Anti-Terrorism Court Judge Abul Hasnat Muhammad Zulqarnain, who has been assigned the task of presiding over trials under the OSA, was hearing the plea filed by Imran, who was incarcerated at Attock Jail.
The deposed premier was being sentenced to three years in jail in the Toshakhana (gift repository) case but even though the Islamabad High Court had suspended the imprisonment, the PTI chief was arrested in the cypher case -- an FIR filed against him under the OSA by the Federal Investigation Agency’s (FIA) Counter Terrorism Wing (CTW) for “wrongful use” and illegal retention of the classified document.
The superintendent of Attock Jail told the judge in his written response that he could not even consider violating the court’s orders.
Read Imran, Qureshi denied bail in cypher case
He also attached a letter from the Punjab Prison Foundation director with his reply.
The court called for arguments on September 18 on the response of the Attock Jail superintendent.
The PTI chairman is on a 14-day judicial remand in the cypher case at the Attock Jail.
The FIA CTW had registered a case against Imran and his fellow party leader Shah Mahmood Qureshi under sections 5 (wrongful communication, etc., of information) and 9 (attempts, incitements, etc.) of the OSA of 1923 read with Section 34 (common intention) of the Pakistan Penal Code on the complaint of the then interior secretary Yousaf Naseem Khokhar in Islamabad upon the conclusion of an inquiry number 111/2023 dated Oct 5, 2022.
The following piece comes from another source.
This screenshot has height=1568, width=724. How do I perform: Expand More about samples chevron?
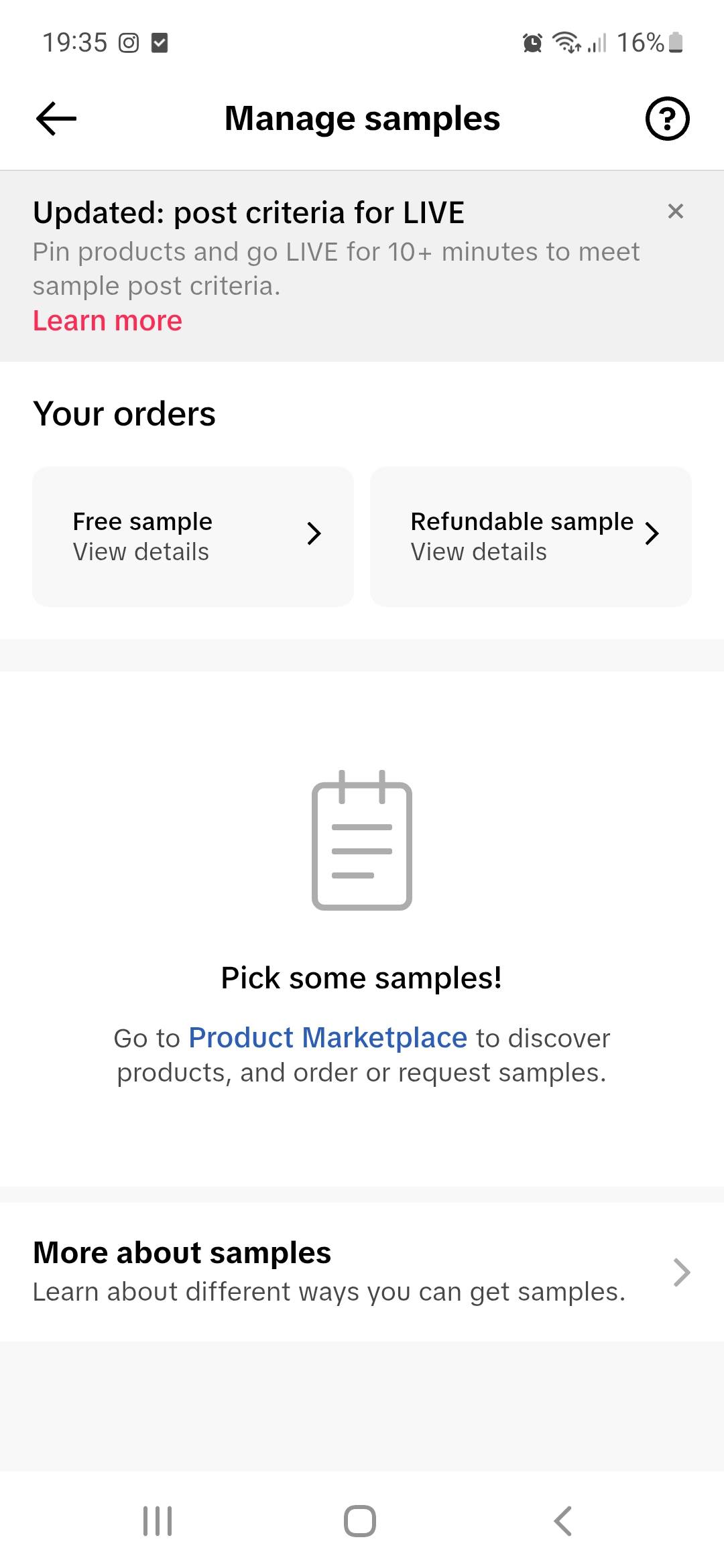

It read that Imran, Qureshi, and their associates were involved in communication of information contained in a secret classified document – a cypher telegram received from Washington dated March 7, 2022 by the foreign affairs secretary – to unauthorised persons (public at large) by “twisting the facts to achieve their ulterior motives and personal gains” in a manner “prejudicial to the interests” of state security.